Born in 1926, Breer began his artistic career as a painter after studying at Stanford University and Paris.[2] "A founding member of the American avant-garde,"[3] Breer was best known for his films, which combine abstract and representational painting, hand-drawn rotoscoping, original 16mm and 8mm film footage, photographs, and other materials.[4]

After experimenting with cartoon animation as a child, he started making his first abstract experimental films while living in Paris from 1949 to 1959, a period during which he also showed paintings and kinetic sculptures at galleries such as the renowned Galerie Denise René.[5][6][7]

Breer explained some of the reasons behind his move from painting to filmmaking in a 1976 interview:[5]

This was 1950 or '51... I was having trouble with a concept, a very rigid notion about painting that I was interested in, that I was involved with, and that was the school of Mondrian. [...] The notion that everything had to be reduced to the bare minimum, put in its place and kept there. It seemed to me overly rigid since I could, at least once a week, arrive at a new 'absolute.' I had a feeling there was something there that suggested change as being a kind of absolute. So that's how I got into film.

Robert Breer, transcription of Screening Room with Robert Breer (1976)

Breer also taught at Cooper Union in New York from 1971 to 2001.[8] He received a Guggenheim Fellowship in 1978.[9]

Breer died on August 11, 2011, at his home in Tucson.[10][11]

Influences

His aesthetic philosophy and technique were influenced by an earlier generation of abstract filmmakers that included Hans Richter, Viking Eggeling, Walter Ruttmann, and Fernand Léger, whose work he discovered while living in Europe.[8] Breer was also influenced by the concept of Neo-plasticism as described by Piet Mondrian and Vasarely.[3]

Legacy

Scholarly publications on Breer's work and interviews with the artist can be found in Robert Breer, A Critical Cinema 2: Interviews with Independent Filmmakers by Scott MacDonald, An Introduction to the American Underground Film by Sheldon Renan, Animation in the Cinema by Ralph Stephenson, and Film Culture magazine.[12][13][14][15][16]

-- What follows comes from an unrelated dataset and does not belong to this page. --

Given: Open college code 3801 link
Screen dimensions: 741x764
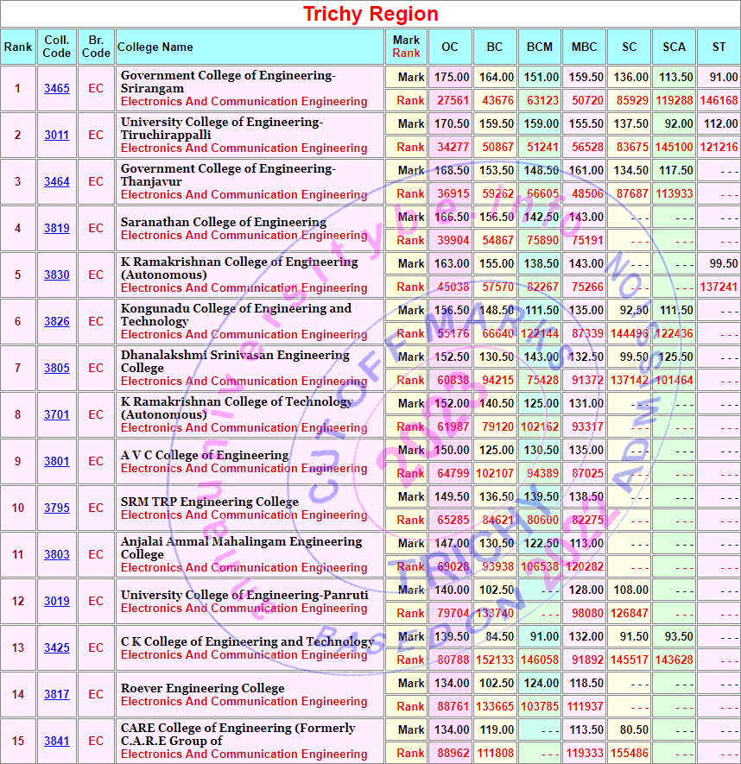Looking at the screenshot, I should [57, 462].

Breer won the 1987 Maya Deren Independent Film and Video Artists' Award, presented by the American Film Institute.[17]

His film Eyewash was included in Treasures IV: American Avant-Garde Film 1947-1986.[18][19]

Archives

The following films were preserved by Anthology Film Archives:[20]

  • Form Phases I (1952)
  • Form Phases II (1953)
  • Form Phases III (1954)
  • Form Phases IV (1956)
  • Un Miracle (1954)
  • Recreation (1956)
  • Motion Pictures No. 1 (1956)
  • Jamestown Baloos (1957)
  • A Man and His Dog Out for Air (1957)
  • Le Mouvement (1957)
  • Eyewash (1959) – both versions
  • Blazes (1961)
  • Breathing (1963)
  • Fist Fight (1964)
  • 66 (1966)
  • 69 (1969)
  • 70 (1971)
  • 77 (1970)
  • Fuji (1974)
  • Swiss Army Knife with Rats and Pigeons (1981)
  • Bang! (1986)

The following films were preserved by the Academy Film Archive:[21]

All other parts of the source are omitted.